→ GIVEN PROBLEM:
Copy out the records below again, starting at the line that contains "Given: Select the Magnify zoom tool" and ending at the line that contains "Looking at the screenshot, I should click(532, 101).", both included. Omit the pictures from your copy.

→ ENTRIES:
——————————

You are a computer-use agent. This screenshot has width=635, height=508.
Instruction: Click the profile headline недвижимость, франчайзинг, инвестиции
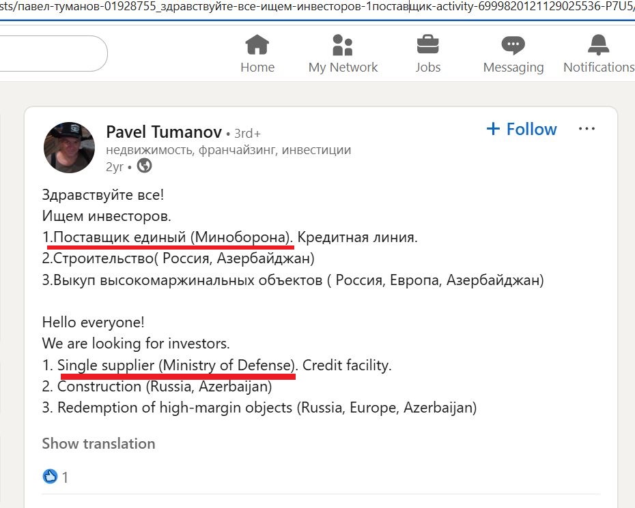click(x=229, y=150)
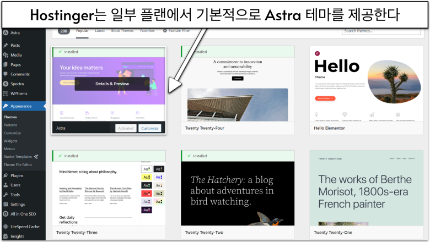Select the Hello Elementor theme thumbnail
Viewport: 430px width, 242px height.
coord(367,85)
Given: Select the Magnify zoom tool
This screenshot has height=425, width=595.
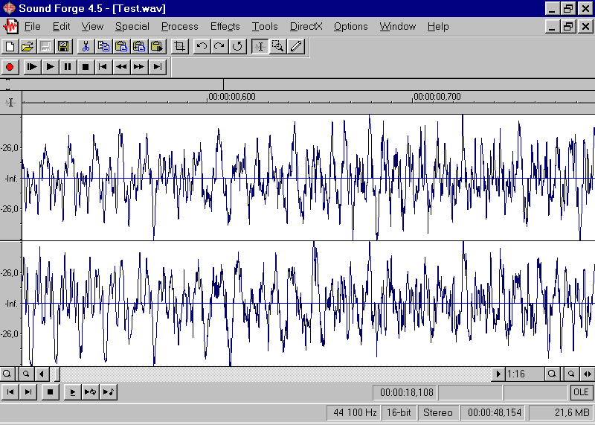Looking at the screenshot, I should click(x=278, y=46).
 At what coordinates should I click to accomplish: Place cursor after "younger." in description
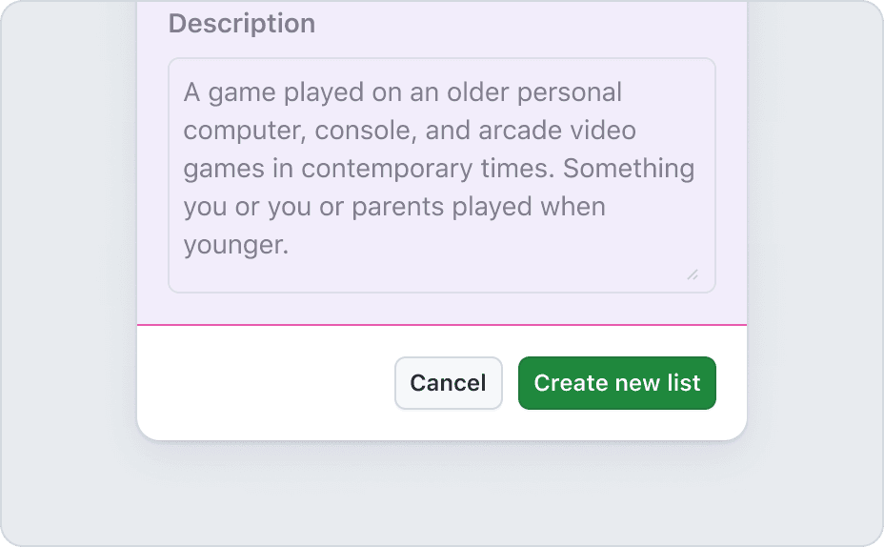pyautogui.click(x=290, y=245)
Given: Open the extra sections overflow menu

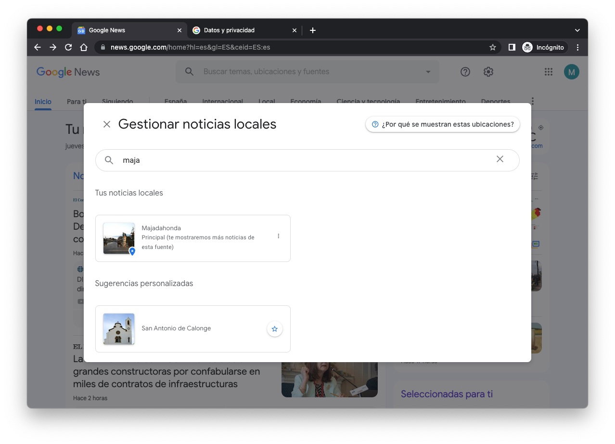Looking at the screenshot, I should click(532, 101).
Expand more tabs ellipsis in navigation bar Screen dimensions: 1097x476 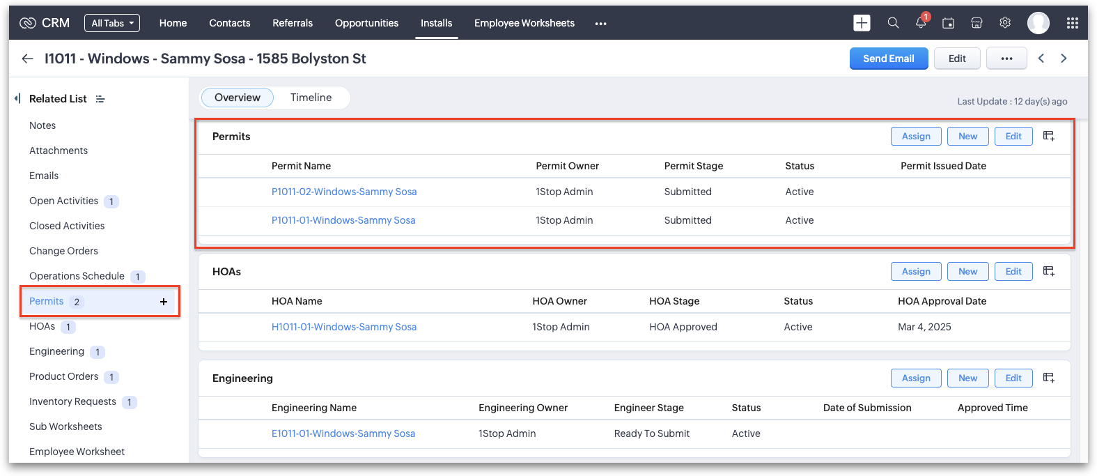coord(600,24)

——————————

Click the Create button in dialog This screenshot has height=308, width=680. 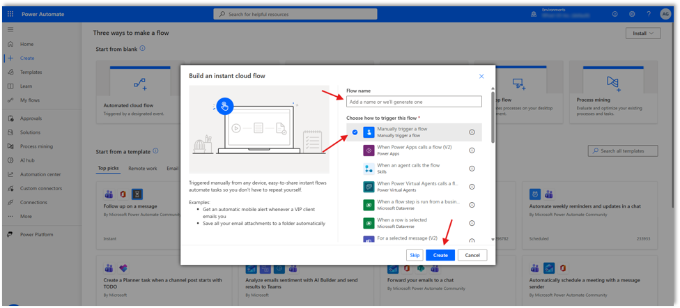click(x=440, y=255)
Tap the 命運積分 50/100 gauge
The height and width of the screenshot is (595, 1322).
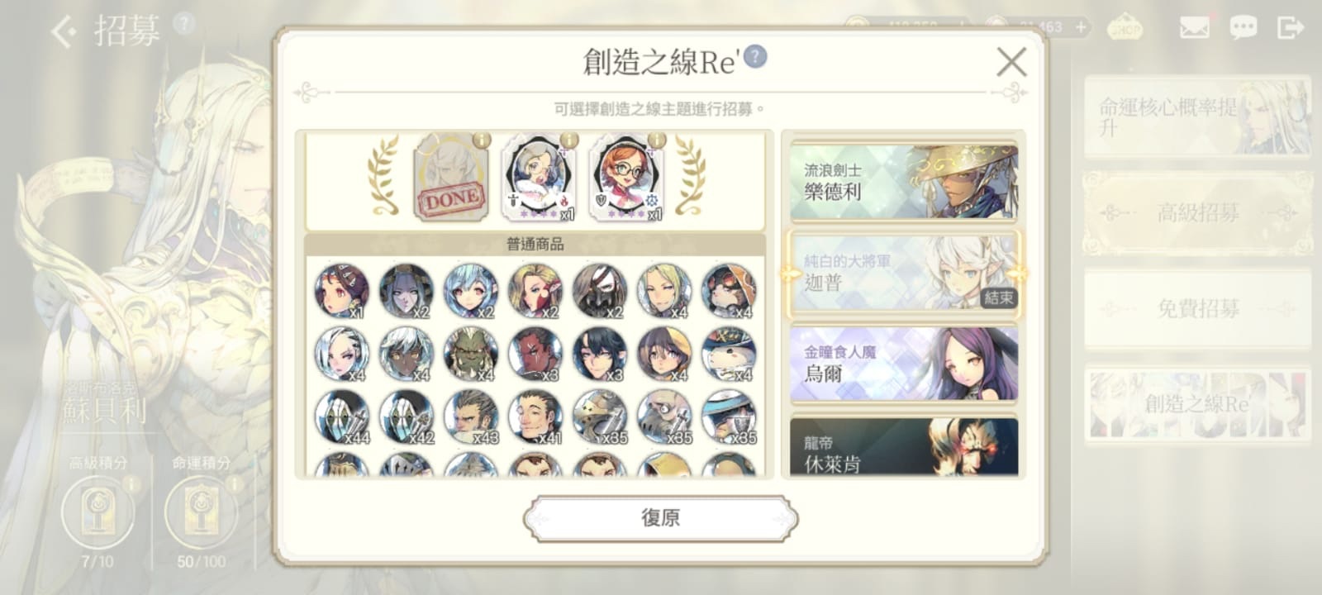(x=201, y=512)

——————————

→ WRITTEN RESPONSE:
Given: Select the Magnify zoom tool
This screenshot has height=425, width=595.
Looking at the screenshot, I should click(x=278, y=46).
 At what coordinates should I click to accomplish: Place cursor after "younger." in description
pyautogui.click(x=290, y=245)
Given: Open the extra sections overflow menu

Looking at the screenshot, I should click(532, 101).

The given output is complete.